É urgente «redescobrir a bem-aventurança
da sede»: a pior coisa para um crente é «estar saciado de Deus». Pelo
contrário, felizes aqueles que «têm fome e sede de Deus»: a experiência da fé,
com efeito, «não serve para resolver a sede», mas para «dilatar o nosso desejo
de Deus, para intensificar a nossa procura. Precisamos, talvez, de nos
reconciliar mais vezes com a nossa sede, repetindo a nós próprios: “A minha
sede é a minha bem-aventurança”».
A Igreja como Maria: escuta,
honestidade, serviço
Foi ainda à Igreja que o primeiro diretor
do Secretariado Nacional da Pastoral da Cultura se dirigiu na última parte da
meditação, dedicada à «bem-aventurança» de Maria, mestra e modelo dos católicos
a caminho
É importante não olhar para a
bem-aventurança de Maria em «chave abstrata», mas «real e concreta». O seu
diálogo com Deus, no momento em que o anjo lhe anuncia que Deus lhe propõe ser
mãe do seu Filho, «é franco», não deixa de fora emoções, surpresas e dúvidas,
até à confiança incondicional e ao seu sim. Deus salva-nos não «apesar de nós,
mas com tudo aquilo que nós somos», e isso faz-nos «enfrentar a vida com
renovada confiança».
O estilo mariano deve ser o modelo
inspirador do viver: Maria acolhedora, que escuta e está «aberta à vida»; Maria
«honesta» na sua relação com Deus; Maria «ao serviço» de um projeto maior. Sem
Maria, concluiu o P. Tolentino Mendonça, a Igreja arrisca «desumanizar-se»,
tornar-se «funcionalista», uma «fábrica febril incapaz de parar».

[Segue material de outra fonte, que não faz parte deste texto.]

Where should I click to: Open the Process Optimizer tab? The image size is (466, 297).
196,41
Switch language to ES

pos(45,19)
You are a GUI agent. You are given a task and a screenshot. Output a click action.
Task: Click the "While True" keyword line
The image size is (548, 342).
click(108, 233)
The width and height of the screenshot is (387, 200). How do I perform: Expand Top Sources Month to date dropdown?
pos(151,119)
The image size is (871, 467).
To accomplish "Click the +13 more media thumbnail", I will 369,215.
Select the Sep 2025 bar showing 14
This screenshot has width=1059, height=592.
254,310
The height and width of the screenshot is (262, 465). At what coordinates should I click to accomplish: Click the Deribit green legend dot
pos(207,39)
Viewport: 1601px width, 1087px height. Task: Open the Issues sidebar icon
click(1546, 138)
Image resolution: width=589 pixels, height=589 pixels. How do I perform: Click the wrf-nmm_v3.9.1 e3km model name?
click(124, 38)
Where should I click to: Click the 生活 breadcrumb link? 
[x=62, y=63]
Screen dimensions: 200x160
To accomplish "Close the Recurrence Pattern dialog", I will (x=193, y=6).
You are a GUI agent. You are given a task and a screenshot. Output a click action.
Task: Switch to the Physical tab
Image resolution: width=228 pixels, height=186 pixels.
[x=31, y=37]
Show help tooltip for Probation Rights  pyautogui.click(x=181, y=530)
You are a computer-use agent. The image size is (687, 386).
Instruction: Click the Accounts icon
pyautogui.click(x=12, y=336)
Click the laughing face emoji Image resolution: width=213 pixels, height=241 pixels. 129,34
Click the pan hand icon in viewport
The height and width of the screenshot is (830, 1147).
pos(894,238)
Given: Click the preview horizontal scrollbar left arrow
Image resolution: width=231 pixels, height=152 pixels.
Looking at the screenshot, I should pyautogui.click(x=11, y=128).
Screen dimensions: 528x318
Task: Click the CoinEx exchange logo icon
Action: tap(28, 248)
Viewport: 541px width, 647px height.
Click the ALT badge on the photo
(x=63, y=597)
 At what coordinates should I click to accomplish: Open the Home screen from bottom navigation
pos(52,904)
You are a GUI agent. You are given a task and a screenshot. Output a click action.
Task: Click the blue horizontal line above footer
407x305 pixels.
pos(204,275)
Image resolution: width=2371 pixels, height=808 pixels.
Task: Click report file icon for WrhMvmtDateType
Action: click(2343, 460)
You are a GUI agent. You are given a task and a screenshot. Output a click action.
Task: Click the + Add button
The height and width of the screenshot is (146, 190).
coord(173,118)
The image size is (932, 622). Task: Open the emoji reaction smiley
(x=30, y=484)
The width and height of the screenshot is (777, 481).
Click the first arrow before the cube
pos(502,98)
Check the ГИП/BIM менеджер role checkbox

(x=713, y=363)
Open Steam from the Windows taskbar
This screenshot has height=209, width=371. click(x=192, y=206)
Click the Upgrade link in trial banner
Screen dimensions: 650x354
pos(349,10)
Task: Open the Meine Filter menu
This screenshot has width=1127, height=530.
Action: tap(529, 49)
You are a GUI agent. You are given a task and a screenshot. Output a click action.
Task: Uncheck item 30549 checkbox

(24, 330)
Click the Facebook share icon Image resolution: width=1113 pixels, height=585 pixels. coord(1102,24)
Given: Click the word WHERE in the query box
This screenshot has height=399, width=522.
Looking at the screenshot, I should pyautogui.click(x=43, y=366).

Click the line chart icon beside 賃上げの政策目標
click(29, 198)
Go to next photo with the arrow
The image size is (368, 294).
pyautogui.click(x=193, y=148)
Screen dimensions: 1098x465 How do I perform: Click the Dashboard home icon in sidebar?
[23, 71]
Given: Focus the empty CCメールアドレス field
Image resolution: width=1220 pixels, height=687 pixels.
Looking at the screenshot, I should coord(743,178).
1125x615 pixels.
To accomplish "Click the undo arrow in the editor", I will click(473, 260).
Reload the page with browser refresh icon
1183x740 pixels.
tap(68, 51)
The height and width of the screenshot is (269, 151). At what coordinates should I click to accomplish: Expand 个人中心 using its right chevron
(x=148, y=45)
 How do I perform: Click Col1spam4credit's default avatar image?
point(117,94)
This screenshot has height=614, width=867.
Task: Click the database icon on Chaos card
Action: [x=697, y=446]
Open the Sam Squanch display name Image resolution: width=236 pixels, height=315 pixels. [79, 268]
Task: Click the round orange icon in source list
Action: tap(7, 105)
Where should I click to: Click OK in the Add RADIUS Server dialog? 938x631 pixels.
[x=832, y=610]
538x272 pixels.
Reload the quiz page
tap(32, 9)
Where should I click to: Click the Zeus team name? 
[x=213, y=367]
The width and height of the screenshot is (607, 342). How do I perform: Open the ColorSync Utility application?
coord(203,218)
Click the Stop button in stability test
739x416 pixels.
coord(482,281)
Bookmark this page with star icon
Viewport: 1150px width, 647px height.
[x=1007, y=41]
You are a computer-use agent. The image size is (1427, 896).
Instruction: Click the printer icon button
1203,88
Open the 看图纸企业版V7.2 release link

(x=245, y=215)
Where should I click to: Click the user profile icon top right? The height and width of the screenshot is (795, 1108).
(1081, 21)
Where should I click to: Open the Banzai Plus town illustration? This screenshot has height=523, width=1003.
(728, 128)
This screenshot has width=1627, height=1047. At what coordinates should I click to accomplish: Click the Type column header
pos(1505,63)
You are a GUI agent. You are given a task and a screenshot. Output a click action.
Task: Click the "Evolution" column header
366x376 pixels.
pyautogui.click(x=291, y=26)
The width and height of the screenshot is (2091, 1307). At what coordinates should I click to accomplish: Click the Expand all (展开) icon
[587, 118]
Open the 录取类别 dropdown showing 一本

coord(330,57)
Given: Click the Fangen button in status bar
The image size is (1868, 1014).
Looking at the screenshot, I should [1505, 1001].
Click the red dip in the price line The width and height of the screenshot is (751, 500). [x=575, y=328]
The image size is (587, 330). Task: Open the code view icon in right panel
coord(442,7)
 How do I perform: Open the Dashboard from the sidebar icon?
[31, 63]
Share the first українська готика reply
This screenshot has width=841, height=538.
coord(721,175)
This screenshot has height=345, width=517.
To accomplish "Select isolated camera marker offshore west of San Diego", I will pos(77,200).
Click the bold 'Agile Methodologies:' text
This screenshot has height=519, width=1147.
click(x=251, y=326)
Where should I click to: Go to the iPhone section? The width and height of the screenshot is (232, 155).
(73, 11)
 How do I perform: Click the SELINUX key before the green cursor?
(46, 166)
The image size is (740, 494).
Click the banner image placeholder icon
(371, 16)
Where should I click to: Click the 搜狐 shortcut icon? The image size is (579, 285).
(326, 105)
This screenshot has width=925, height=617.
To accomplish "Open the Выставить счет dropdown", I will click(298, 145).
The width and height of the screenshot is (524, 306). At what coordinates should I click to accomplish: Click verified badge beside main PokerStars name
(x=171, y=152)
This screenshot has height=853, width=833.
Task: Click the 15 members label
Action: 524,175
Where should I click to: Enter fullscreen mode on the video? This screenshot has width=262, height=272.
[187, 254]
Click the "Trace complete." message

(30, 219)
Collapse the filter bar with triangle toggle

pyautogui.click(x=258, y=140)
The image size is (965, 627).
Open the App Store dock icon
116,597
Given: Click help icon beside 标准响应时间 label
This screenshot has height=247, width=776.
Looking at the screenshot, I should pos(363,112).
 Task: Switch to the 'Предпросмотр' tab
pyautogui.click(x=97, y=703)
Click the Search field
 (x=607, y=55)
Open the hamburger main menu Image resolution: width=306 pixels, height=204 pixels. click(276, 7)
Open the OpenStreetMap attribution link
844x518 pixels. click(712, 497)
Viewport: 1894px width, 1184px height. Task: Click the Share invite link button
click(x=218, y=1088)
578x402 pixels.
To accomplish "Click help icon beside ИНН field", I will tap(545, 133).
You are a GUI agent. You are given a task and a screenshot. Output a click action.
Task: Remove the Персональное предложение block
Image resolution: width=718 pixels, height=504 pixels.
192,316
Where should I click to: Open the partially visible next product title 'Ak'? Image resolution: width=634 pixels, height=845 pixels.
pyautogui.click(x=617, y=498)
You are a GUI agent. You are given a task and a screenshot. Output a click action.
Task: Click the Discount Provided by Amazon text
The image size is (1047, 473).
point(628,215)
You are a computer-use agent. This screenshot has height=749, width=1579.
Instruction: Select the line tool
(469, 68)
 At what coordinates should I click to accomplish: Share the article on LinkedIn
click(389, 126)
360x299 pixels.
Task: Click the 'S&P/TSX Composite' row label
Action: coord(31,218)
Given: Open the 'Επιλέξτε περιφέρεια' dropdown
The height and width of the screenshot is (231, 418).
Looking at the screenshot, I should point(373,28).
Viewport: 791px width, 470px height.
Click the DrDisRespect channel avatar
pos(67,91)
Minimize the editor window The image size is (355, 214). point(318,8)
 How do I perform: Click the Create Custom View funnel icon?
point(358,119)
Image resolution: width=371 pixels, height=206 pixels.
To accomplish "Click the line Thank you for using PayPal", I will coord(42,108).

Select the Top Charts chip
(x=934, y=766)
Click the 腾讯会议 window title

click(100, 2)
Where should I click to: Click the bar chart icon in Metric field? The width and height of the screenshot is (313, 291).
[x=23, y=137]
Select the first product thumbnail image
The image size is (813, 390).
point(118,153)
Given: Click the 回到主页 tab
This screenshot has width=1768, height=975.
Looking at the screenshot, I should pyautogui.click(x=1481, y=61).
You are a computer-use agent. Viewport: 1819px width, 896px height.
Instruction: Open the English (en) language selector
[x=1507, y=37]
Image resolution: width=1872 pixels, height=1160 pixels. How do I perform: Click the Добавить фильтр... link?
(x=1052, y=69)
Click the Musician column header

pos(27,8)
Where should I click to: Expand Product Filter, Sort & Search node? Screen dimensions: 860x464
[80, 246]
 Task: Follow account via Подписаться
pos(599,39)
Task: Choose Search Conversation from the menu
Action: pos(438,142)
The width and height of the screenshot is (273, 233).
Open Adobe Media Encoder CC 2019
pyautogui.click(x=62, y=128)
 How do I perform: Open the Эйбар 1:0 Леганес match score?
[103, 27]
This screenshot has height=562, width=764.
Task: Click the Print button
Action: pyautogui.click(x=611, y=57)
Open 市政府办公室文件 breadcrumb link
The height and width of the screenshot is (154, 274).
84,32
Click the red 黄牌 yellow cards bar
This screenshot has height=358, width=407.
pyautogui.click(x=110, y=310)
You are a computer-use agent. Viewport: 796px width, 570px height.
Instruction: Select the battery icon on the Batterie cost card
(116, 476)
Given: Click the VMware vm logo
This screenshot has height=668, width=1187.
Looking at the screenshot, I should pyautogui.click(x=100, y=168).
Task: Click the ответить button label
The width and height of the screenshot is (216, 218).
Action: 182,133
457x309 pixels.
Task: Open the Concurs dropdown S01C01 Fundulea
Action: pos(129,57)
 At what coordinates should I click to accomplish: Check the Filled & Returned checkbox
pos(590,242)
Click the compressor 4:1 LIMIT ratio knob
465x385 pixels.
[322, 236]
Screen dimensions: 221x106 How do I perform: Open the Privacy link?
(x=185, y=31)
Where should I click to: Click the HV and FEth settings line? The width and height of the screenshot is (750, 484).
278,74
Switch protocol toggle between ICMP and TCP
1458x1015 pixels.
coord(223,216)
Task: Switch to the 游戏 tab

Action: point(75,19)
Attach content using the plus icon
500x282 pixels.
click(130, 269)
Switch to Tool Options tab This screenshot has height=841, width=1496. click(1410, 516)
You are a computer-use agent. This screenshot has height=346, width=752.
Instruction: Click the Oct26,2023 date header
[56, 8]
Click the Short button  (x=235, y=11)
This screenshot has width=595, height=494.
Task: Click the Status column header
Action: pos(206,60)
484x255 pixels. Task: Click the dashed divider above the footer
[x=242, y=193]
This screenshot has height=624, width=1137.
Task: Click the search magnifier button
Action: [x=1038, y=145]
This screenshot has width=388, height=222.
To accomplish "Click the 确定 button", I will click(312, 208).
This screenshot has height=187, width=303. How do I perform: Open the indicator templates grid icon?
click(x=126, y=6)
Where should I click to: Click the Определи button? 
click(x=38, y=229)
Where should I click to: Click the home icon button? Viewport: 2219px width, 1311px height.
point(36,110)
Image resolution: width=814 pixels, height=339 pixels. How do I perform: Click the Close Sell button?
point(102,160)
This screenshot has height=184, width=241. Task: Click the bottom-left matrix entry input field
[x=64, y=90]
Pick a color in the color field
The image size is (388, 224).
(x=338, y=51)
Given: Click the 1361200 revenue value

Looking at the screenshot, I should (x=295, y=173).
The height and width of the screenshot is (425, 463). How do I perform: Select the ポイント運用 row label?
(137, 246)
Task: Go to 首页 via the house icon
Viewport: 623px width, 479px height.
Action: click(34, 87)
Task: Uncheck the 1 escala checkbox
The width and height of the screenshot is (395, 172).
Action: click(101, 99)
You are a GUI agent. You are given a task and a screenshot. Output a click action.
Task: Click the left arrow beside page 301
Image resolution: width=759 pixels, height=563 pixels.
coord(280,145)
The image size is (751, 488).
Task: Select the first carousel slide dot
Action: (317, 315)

Após a reflexão, Francisco agradeceu ao
sacerdote português a pregação no retiro quaresmal que desde domingo decorreu
em Ariccia, a cerca de 30 km do Vaticano (vídeo no fim do artigo).
A Igreja é chamada a abrir-se «sem medos,
sem rigidez», a ser suave «no Espírito» e não mumificada em «estruturas que a
fecham», afirmou o Papa ao agradecer pessoalmente ao P. Tolentino Mendonça.
O pontífice expressou o seu agrado pelo
facto de o pregador ter falado da Igreja como um «pequeno rebanho», que,
todavia, não pode ficar ainda mais pequeno com «mundanidades burocráticas».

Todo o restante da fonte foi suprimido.